Handling `sys.stdin.read()` in Non-Blocking Mode

giosiragusa · July 31, 2024, 2:32pm

Hello Python Community,

I’m seeking your input on an issue related to the behavior of sys.stdin.read() when stdin is set to non-blocking mode and no input is available. This discussion is based on issue #109523 in the Python GitHub repository. During the sprint at EuroPython 2024, I created a draft pull request to address this issue, and I would appreciate your feedback on the approach I’ve taken.

Current Behavior

When sys.stdin is set to non-blocking mode, calling sys.stdin.read() with no input currently results in a TypeError. This behavior seems inconsistent with the expected behavior for non-blocking I/O operations.

Options for Handling This Behavior

Option 1: Return None

Description: Modify sys.stdin.read() to return None when no data is available.
Consistency: Aligns with io.RawIOBase.read(), which returns None in non-blocking mode when no bytes are available.

Option 2: Raise an Exception

Description: Raise a BlockingIOError when sys.stdin.read() is called with no input available.
Consistency: Mirrors io.BufferedIOBase.read(), which raises an exception under similar conditions.

Considerations

Consistency Across I/O Methods: Should we follow the RawIOBase model of returning None, or the BufferedIOBase model of raising an exception?
User Expectations: Would users expect None to indicate no data, or is an exception a clearer signal in non-blocking scenarios?
Documentation: How should this behavior be documented to ensure clarity for developers using non-blocking text I/O?

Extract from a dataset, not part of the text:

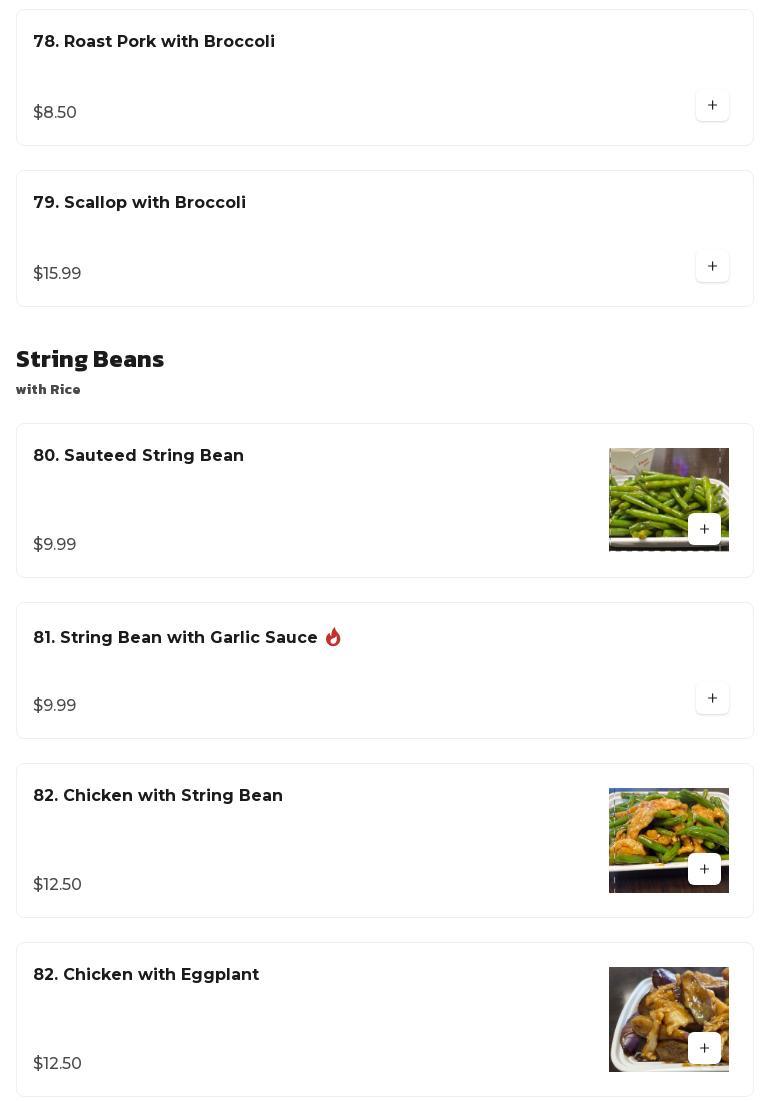Add Roast Pork with Broccoli to order
Image resolution: width=770 pixels, height=1101 pixels.
point(712,105)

Seeking Community Feedback

Your feedback is invaluable in helping us determine the most intuitive and consistent behavior for sys.stdin.read() in non-blocking mode. Which approach do you think is best, and are there other factors or edge cases we should consider?

Thank you for your input!
Giovanni

srittau · July 31, 2024, 3:12pm

There are similar concerns for gh-122179/gh-122183, where hashlib.file_digest() can’t handle non-blocking mode properly.

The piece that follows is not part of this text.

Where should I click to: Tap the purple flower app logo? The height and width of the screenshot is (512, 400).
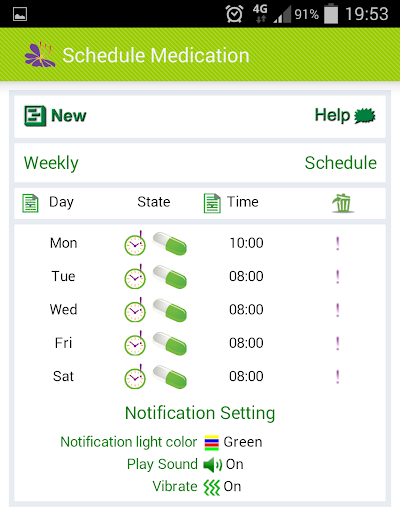(40, 55)
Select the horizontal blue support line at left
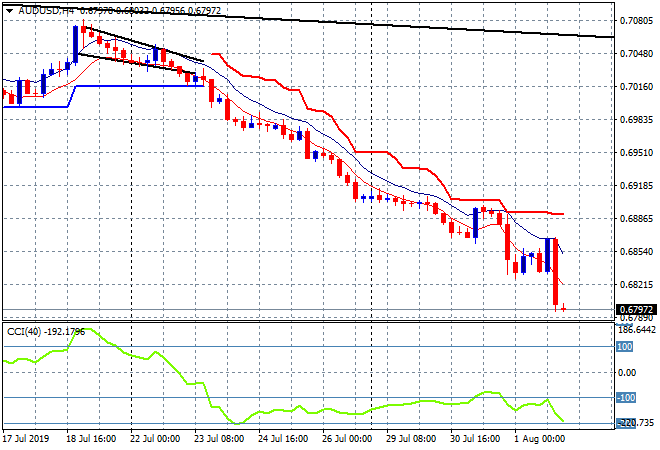660x450 pixels. pos(140,86)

AndersMunch · August 1, 2024, 3:07pm

I’d say the natural behaviour is returning the empty string. That way there’s no special case. It’s just read returning a string containing the available data in every case.

cmaloney · August 2, 2024, 4:56am

I’m a fan of an exception for this, likely BlockingIOError. For me personally, stdin, stdout, and stderr have a lot of variation based on context which has led to debugging the unexpected behavior[1], and worry more one-off behavior will make more unexpected cases. I would really like the behavior around stdin to not differ from TextIO which is always on top of a BufferedIO, I think that area of the Python I/O stack is already fairly intricate and doesn’t always match expectations even with just blocking I/O[2].

Reading through PEP 3316 non-blocking behavior was definitely thought about in the Python 3.0 I/O stack. For RawI/O that explicitly calls out that no bytes returned from a read means end of file, and non-blocking I/O isn’t supported above the Raw I/O layer. For text I see particular challenges around encodings, stdin is coming from external sources, some of which may be multi-byte encodings, such as UTF-8, and in UTF-8 land just getting one byte from a read system call doesn’t mean a text character has been finished or can be emitted. To me that implies that emitting a character from the text stream (or an empty string / no character) doesn’t line up with ‘there is data, just not a full character yet’.

PYTHONUNBUFFERED / -u mode, stdout buffering print() when run as a subprocess, line buffering of stdout when run interactively / at a tty, line buffering always stderr (sys.stdout docs). Most recently when trying to strace a python binary which tried to use print() to add some “markers” I needed to get out a debugger to find the answer to “why are there writes to stderr but none to stdout until interpreter shutdown”.
I see value in having a way to make stdin/stdout/stderr more non-blocking, but they already have multiple implementations (_io, _pyio, and _WinConsoleIO), as well as different behavior based on how python is invoked. There is quite a bit of code which tries to get non-blocking via read1, but also a number of issues with that over time (ex. with PEP 475 read1 it will make more than one read system call under some circumstances, but probably ones callers would be okay with).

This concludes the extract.